Quel moyen de défense aurons-nous, nous qui triomphons d'un vice par un autre vice, mais non par la crainte de Dieu? Exemple Beaucoup qui étaient libertins et avares, par la parcimonie ont vaincu le plaisir; d'autres, épris de la vaine gloire, ont triomphé de ces deux vices en dépensant sans économie, et en affectant une sagesse vaine ; d'autres , fort désireux de vaine gloire, font taire cette passion et affrontent le déshonneur, poussés par la convoitise et la cupidité; d'autres, pour assouvir leur fureur, subissent mille maux, et n'en ont aucun souci, pourvu qu'ils accomplissent leur volonté. Et ce que la passion humaine peut faire, la crainte. de Dieu ne le peut. Et que dis-je, la passion? Ce que peut le respect humain , la crainte de Dieu ne le peut faire.
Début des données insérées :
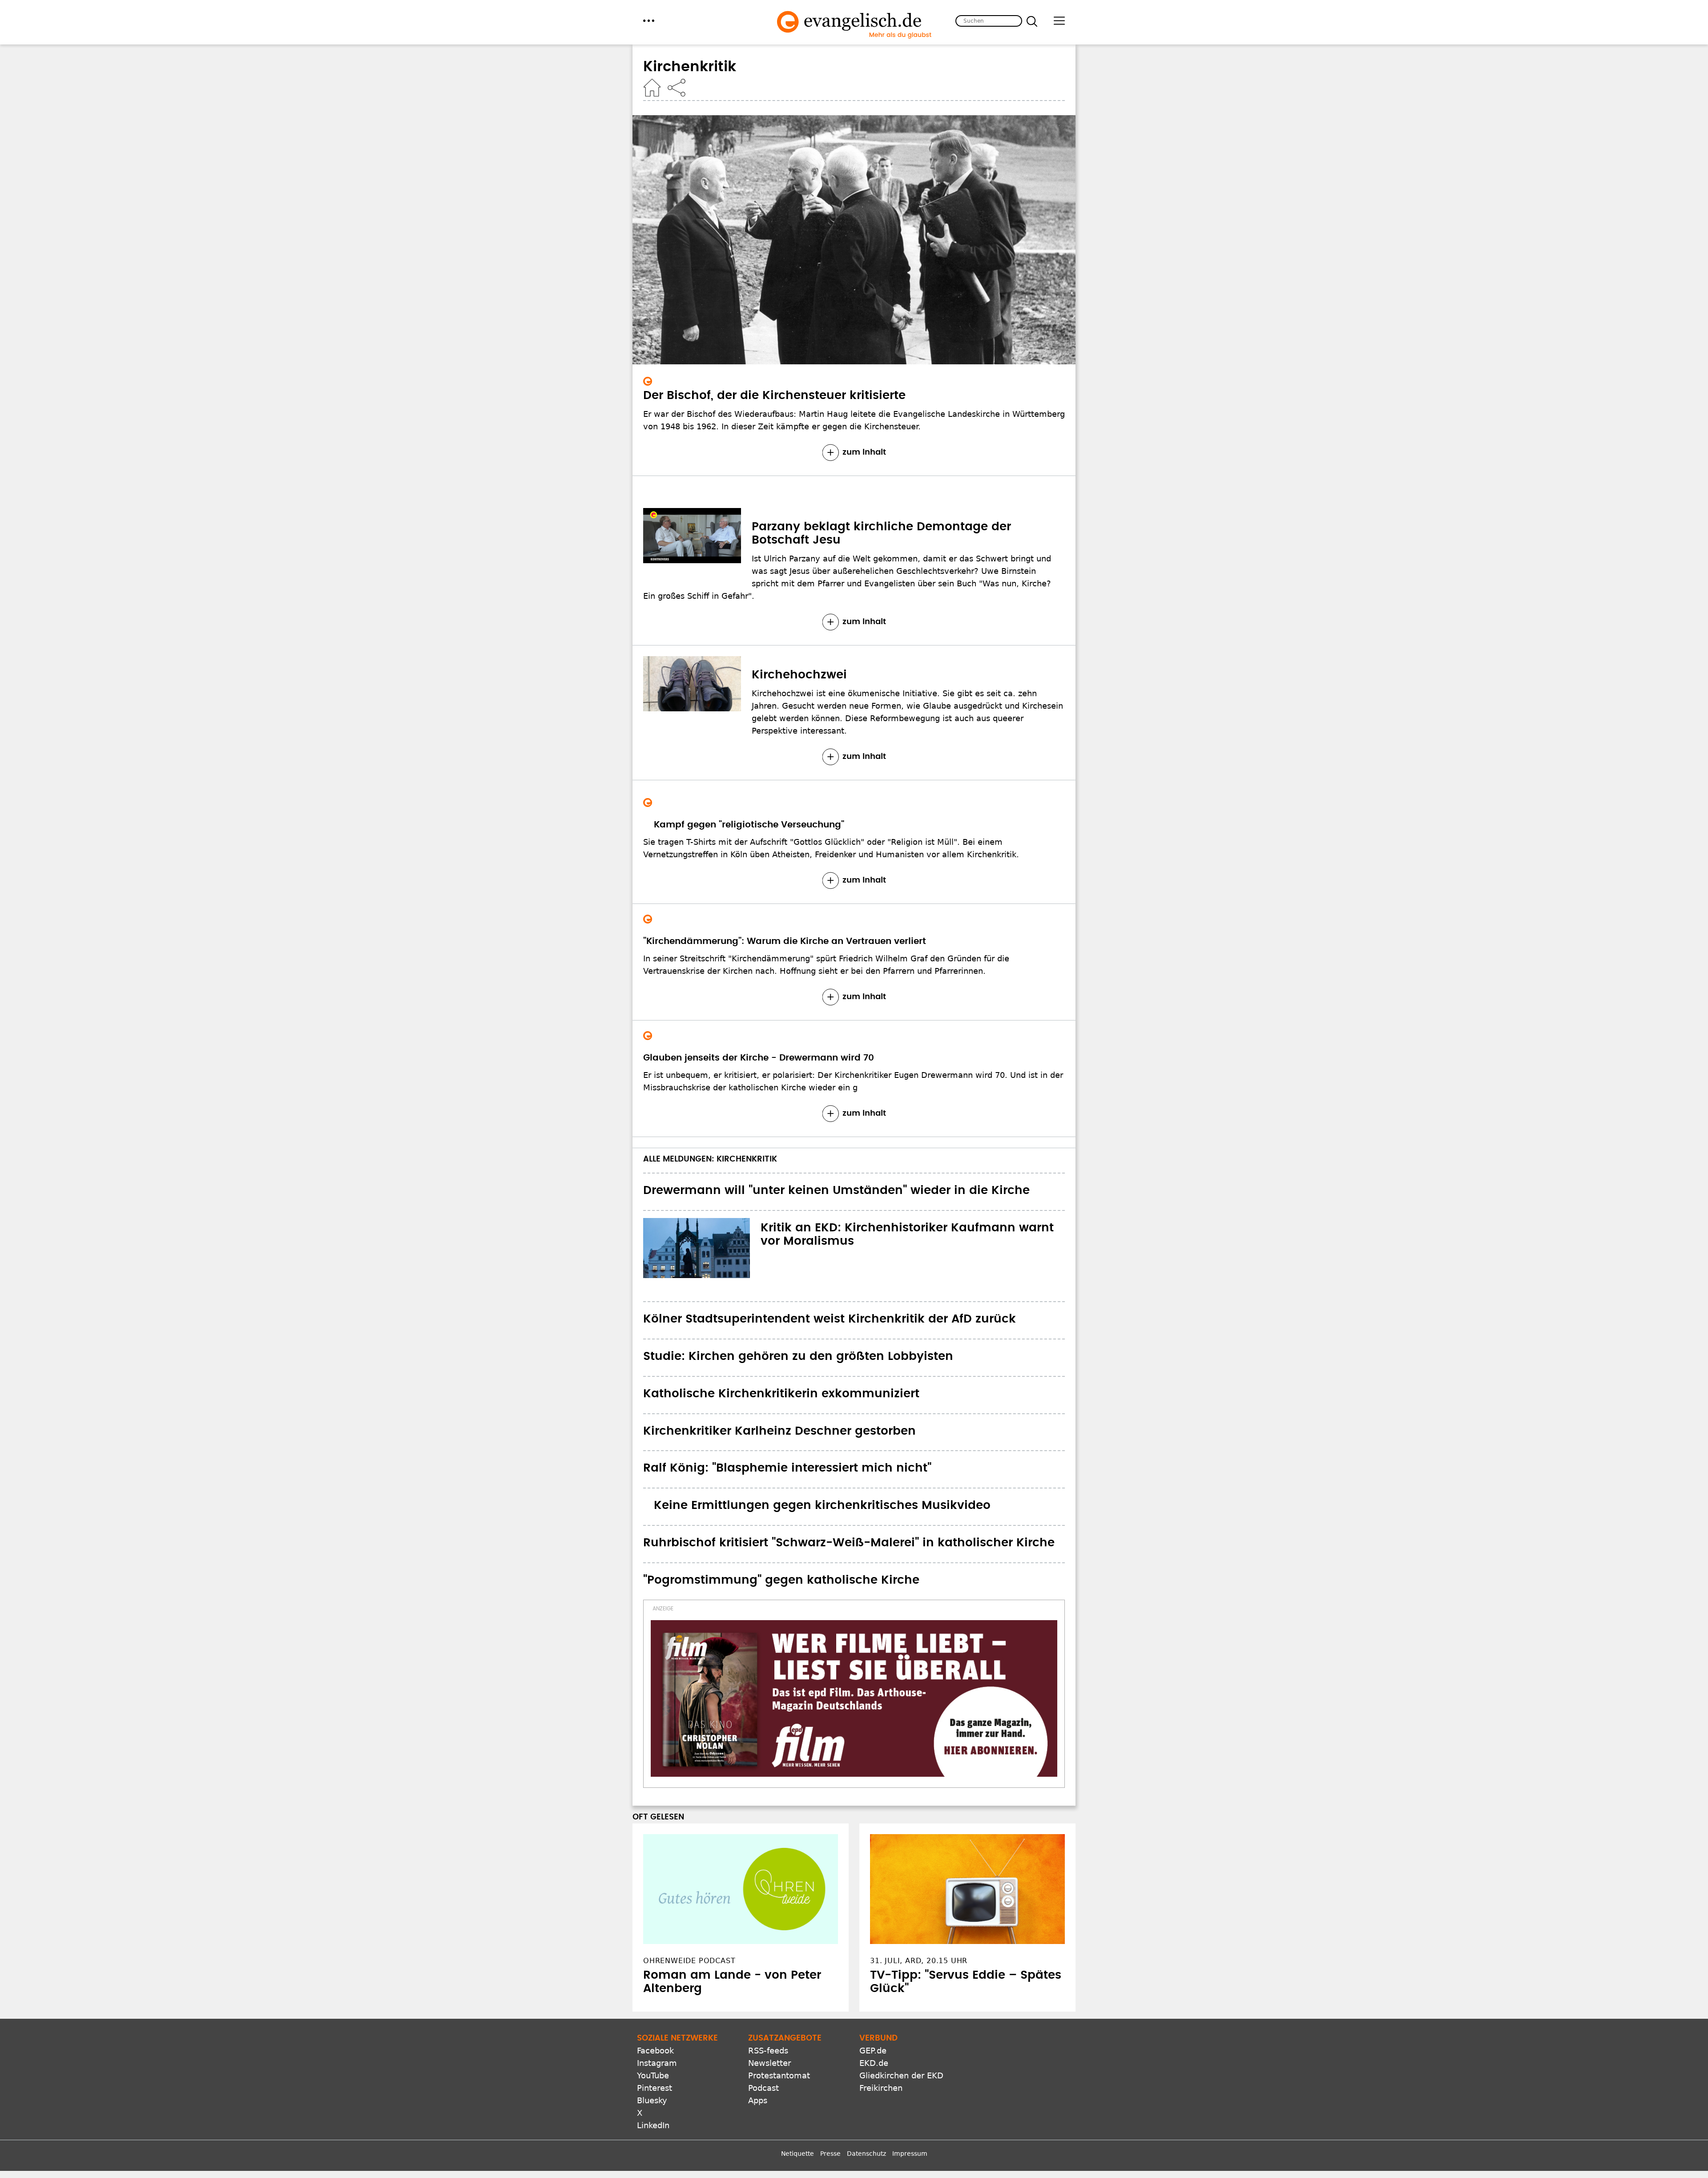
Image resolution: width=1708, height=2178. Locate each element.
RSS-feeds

Nous: faisons beaucoup de bonnes oeuvres, comme nous commettons beaucoup de péchés par respect humain, mais nous ne craignons pas Dieu. Combien par honte ont dépensé leur fortune ? Combien , par une vaine ambition, n'ont pas servi leurs amis pour le mal ? Combien, par crainte pour leurs amis, ont commis mille péchés?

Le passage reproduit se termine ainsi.